Giant photo-effect in proton transport through graphene membranes

TL;DR

This paper demonstrates a significant enhancement of proton transport through graphene membranes when illuminated with visible light, revealing a photoresponsivity comparable to advanced photodetectors and opening new avenues for energy and separation technologies.

Contribution

It uncovers a giant photo-effect in proton transport through graphene, showing light can dramatically increase proton permeation, a novel finding in 2D material-based membranes.

Findings

Proton transport is strongly enhanced by visible light illumination.
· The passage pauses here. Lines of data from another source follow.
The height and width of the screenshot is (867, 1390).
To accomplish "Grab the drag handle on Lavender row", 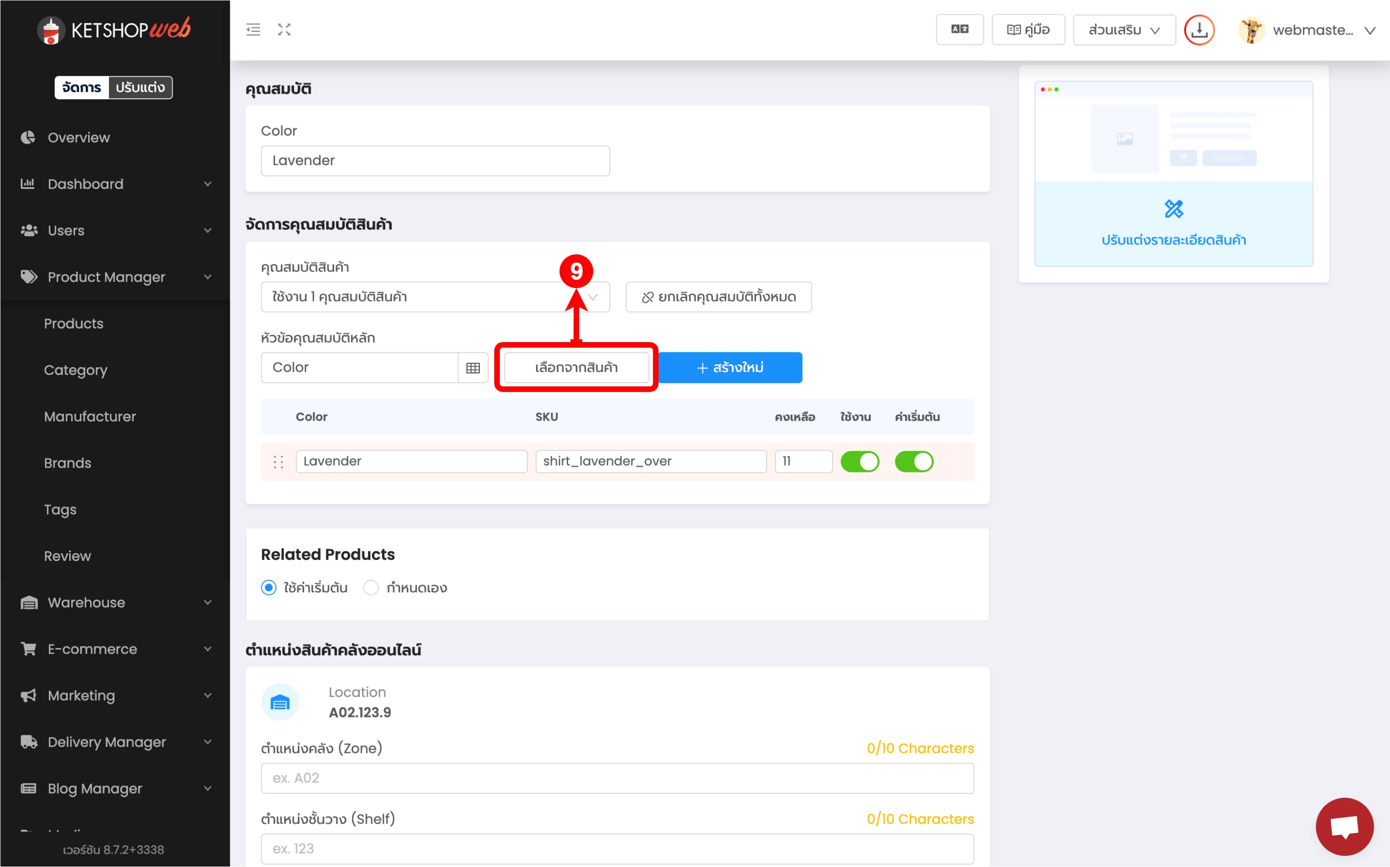I will pyautogui.click(x=279, y=462).
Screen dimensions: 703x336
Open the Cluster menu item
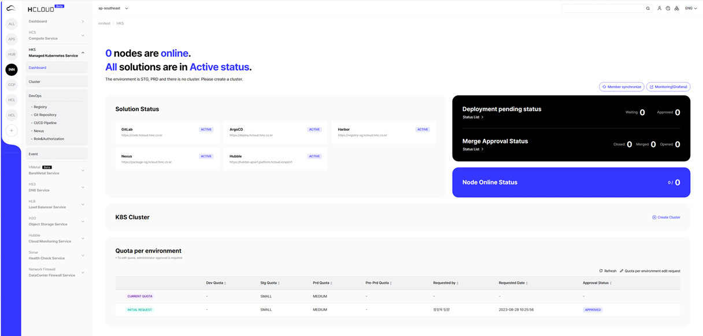pos(57,82)
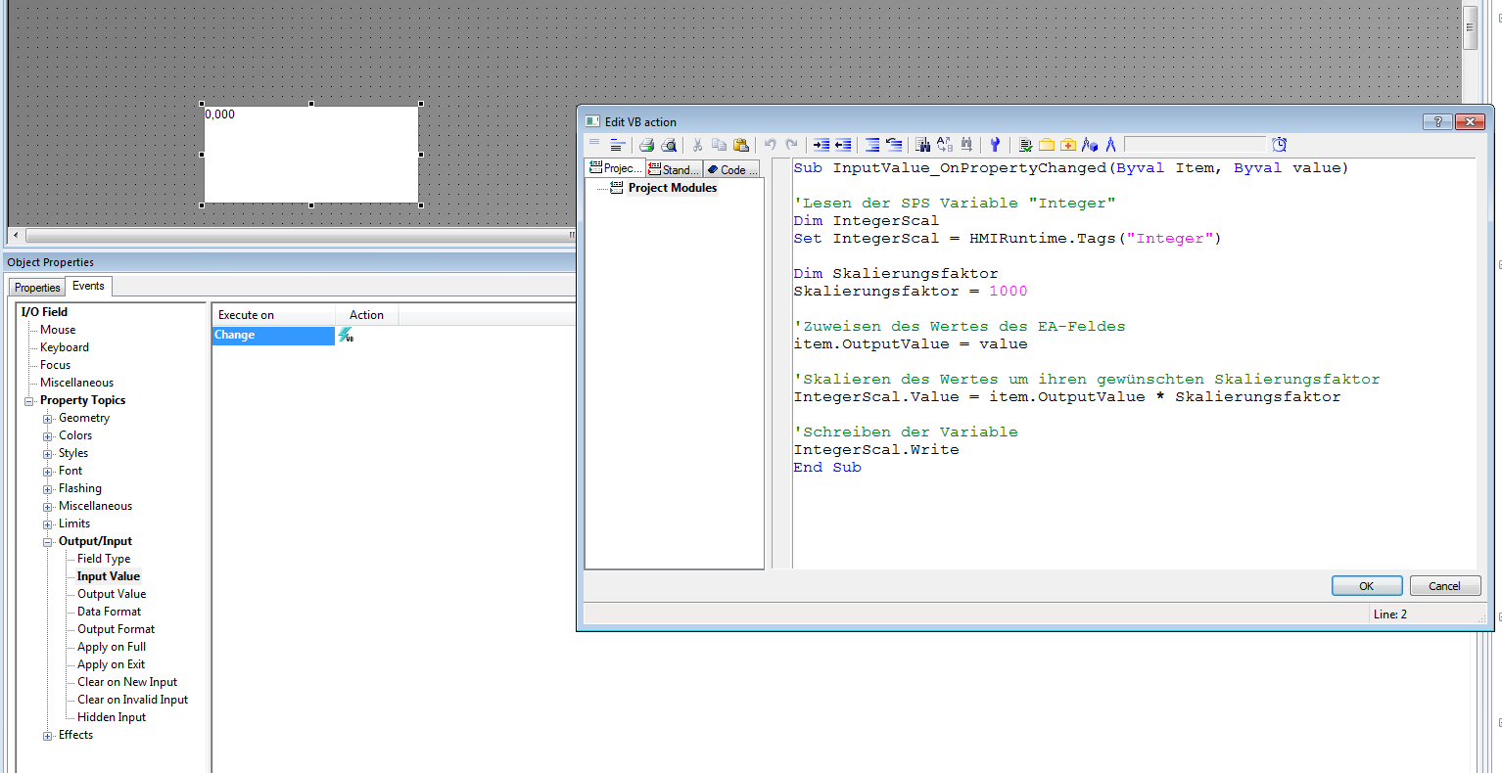Viewport: 1502px width, 773px height.
Task: Select Output Value in the property tree
Action: (x=112, y=594)
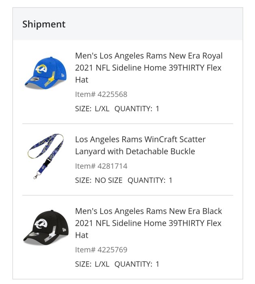This screenshot has height=284, width=255.
Task: Open the Royal 39THIRTY Flex Hat title link
Action: (x=149, y=68)
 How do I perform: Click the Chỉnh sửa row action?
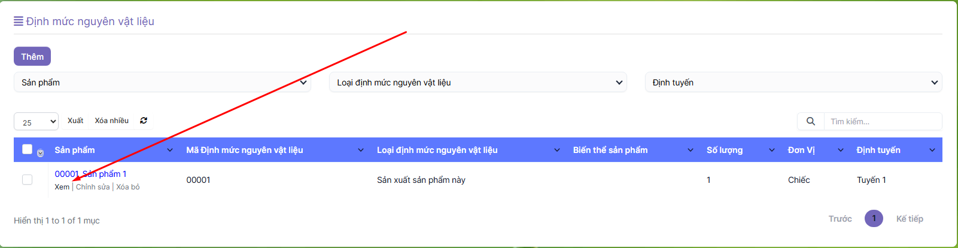[93, 187]
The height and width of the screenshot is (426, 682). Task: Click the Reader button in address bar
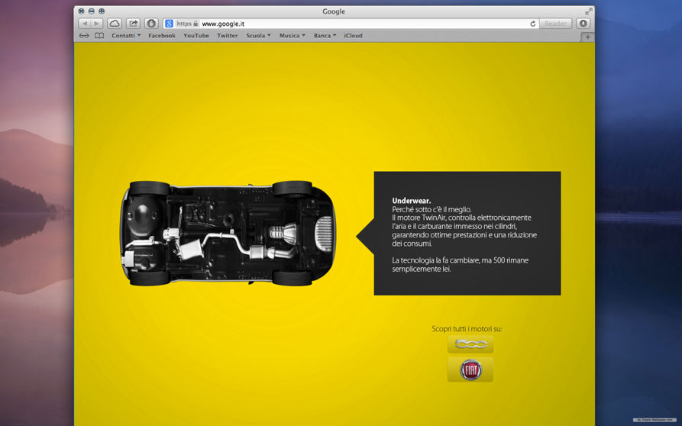(x=555, y=24)
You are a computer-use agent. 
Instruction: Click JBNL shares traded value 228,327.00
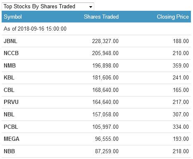point(105,41)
Achieved a photoresponsivity of 10^4 A W-1 and a gain of 10^4 protons per photon.

Response times are in the microsecond range, suitable for practical applications.

Abstract

Graphene has recently been shown to be permeable to thermal protons, the nuclei of hydrogen atoms, which sparked interest in its use as a proton-conducting membrane in relevant technologies. However, the influence of light on proton permeation remains unknown. Here we report that proton transport through Pt-nanoparticle-decorated graphene can be enhanced strongly by illuminating it with visible light. Using electrical measurements and mass spectrometry, we find a photoresponsivity of 10^4 A W-1, which translates into a gain of 10^4 protons per photon with response times in the microsecond range. These characteristics are competitive with those of state-of-the-art photodetectors that are based on electron transport using silicon and novel two-dimensional materials. The photo-proton effect can be important for graphene's envisaged use in fuel cells and hydrogen isotope separation. Our observations can also be of interest for other applications such as light-induced water splitting, photocatalysis and novel photodetectors.